(Selected passage)
= Death of Julio René Alvarado =

Guatemalan conflict victim (c. 2002–2016)

Julio René Alvarado Ruano (c. 2002 – 20 April 2016) was a fourteen-year-old Guatemalan boy who was killed in the Belize–Guatemala adjacency zone during an armed confrontation between the Belize Defence Force, Belizean park rangers, and Guatemalan farmers. The incident raised tensions between Belize and Guatemala, who have an ongoing border dispute since 1821. Belizean officials maintain that the Belize Defence Force acted in self-defence. However, the Guatemalan government claims the incident was a deliberate attack carried out by Belize's military. After the incident, the Organisation of American States agreed to investigate the death of Julio Alvarado at the request of both countries.

==Circumstances==

The confrontation in which Julio was killed occurred in the Belize-Guatemala adjacency zone, on the Belizean side, 562 meters from the border, on the 20 April 2016.

According to Belizean authorities, Belize Defence Force personnel and FCD park rangers were resting by a corn field when at 7 pm Julio's father, Carlos Ramirez, and other companions started flashing lights. Upon being asked to stop, Ramirez and his associates began shooting at the personnel, prompting the personnel to return fire. During the confrontation, Julio's father and brother were injured but escaped to Guatemala. Julio, however, was fatally shot and died on the scene. After the fact, the BDF soldiers transported Julio's body to a Belizean hospital for an autopsy to be performed. A park ranger indicated that he used a shotgun while another ranger used a .22 calibre pistol. The BDF soldiers used M4 carbines but alleged that their bullets missed.

Julio's father, Carlos Ramirez, gave a different account of what transpired. According to Ramirez, he, his sons and other associates, all unarmed, were crossing a corn field after planting pumpkin seeds when at 6:15 pm Belizean forces ambushed them and proceeded to shoot. He stated that as he fled, he saw his son Julio dead on the ground. Julio Alvarado is now the tenth Guatemalan to be killed by Belizean forces near the Belize-Guatemala border since 1999.
(End Selected passage)
== Task statement ==
Can you update the passage on Julio René Alvarado's death from "According to Belizean" up to and including "their bullets missed.", replacing "personnel" with "soldiers"? You won't need the entries for this.
(Source material)
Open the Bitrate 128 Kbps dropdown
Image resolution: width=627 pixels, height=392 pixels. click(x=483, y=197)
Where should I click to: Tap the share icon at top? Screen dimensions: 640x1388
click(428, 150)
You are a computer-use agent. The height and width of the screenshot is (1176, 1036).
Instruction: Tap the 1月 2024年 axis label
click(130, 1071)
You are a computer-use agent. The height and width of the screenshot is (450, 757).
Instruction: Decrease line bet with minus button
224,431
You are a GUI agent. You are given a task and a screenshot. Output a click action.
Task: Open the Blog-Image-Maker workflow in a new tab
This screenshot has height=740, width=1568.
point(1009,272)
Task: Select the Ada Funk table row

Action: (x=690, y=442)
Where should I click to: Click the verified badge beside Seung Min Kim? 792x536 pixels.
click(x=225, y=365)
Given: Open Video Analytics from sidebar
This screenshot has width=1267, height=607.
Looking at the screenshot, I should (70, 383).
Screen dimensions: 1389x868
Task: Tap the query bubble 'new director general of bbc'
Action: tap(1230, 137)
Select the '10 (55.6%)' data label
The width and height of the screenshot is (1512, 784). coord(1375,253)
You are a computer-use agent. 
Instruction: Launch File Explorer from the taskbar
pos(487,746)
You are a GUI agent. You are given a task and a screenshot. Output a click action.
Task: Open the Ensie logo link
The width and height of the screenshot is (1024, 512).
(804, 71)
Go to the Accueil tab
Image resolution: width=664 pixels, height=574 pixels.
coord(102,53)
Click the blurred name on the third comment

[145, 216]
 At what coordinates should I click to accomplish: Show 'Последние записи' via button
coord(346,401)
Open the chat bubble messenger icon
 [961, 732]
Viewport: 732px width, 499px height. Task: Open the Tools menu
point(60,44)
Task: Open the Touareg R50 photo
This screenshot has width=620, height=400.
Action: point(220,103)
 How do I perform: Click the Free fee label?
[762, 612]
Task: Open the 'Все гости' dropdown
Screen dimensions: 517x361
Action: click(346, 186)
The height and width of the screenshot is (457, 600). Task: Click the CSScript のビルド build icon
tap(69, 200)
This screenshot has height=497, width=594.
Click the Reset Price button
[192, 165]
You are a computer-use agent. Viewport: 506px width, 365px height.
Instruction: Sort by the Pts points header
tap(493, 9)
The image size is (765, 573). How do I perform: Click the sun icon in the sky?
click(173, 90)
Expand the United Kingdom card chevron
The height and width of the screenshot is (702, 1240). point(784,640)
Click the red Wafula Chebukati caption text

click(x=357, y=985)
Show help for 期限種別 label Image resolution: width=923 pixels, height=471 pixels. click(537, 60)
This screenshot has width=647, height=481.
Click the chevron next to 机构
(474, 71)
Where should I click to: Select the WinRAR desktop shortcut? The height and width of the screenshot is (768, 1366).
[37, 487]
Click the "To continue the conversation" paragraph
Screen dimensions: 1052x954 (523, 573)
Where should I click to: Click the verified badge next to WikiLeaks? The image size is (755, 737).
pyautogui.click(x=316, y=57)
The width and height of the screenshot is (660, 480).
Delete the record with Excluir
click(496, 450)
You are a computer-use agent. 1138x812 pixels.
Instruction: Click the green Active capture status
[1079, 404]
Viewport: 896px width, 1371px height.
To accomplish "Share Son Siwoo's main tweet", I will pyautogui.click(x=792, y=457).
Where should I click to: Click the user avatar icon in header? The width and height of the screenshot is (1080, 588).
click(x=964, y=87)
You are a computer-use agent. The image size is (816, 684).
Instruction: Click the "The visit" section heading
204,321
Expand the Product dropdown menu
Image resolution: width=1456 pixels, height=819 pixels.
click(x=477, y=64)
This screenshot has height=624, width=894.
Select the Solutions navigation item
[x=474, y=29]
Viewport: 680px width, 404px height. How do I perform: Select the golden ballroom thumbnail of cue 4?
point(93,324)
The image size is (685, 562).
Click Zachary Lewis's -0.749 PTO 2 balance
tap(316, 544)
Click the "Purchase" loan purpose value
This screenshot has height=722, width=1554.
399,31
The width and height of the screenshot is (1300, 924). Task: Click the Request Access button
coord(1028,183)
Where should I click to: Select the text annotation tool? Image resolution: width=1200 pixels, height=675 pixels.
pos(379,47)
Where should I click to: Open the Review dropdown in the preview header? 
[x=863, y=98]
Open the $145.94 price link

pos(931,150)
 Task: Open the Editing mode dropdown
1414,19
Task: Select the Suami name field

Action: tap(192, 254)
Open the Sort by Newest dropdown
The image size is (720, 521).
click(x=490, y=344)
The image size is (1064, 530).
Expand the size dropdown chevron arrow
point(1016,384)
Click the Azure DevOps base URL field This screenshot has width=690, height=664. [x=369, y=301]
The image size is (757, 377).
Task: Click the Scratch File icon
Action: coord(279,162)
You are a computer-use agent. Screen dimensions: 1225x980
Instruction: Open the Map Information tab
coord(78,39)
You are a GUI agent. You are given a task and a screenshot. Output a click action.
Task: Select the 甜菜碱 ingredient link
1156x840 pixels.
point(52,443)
(End Source material)
== Task response ==
According to Belizean authorities, Belize Defence Force soldiers and FCD park rangers were resting by a corn field when at 7 pm Julio's father, Carlos Ramirez, and other companions started flashing lights. Upon being asked to stop, Ramirez and his associates began shooting at the soldiers, prompting the soldiers to return fire. During the confrontation, Julio's father and brother were injured but escaped to Guatemala. Julio, however, was fatally shot and died on the scene. After the fact, the BDF soldiers transported Julio's body to a Belizean hospital for an autopsy to be performed. A park ranger indicated that he used a shotgun while another ranger used a .22 calibre pistol. The BDF soldiers used M4 carbines but alleged that their bullets missed.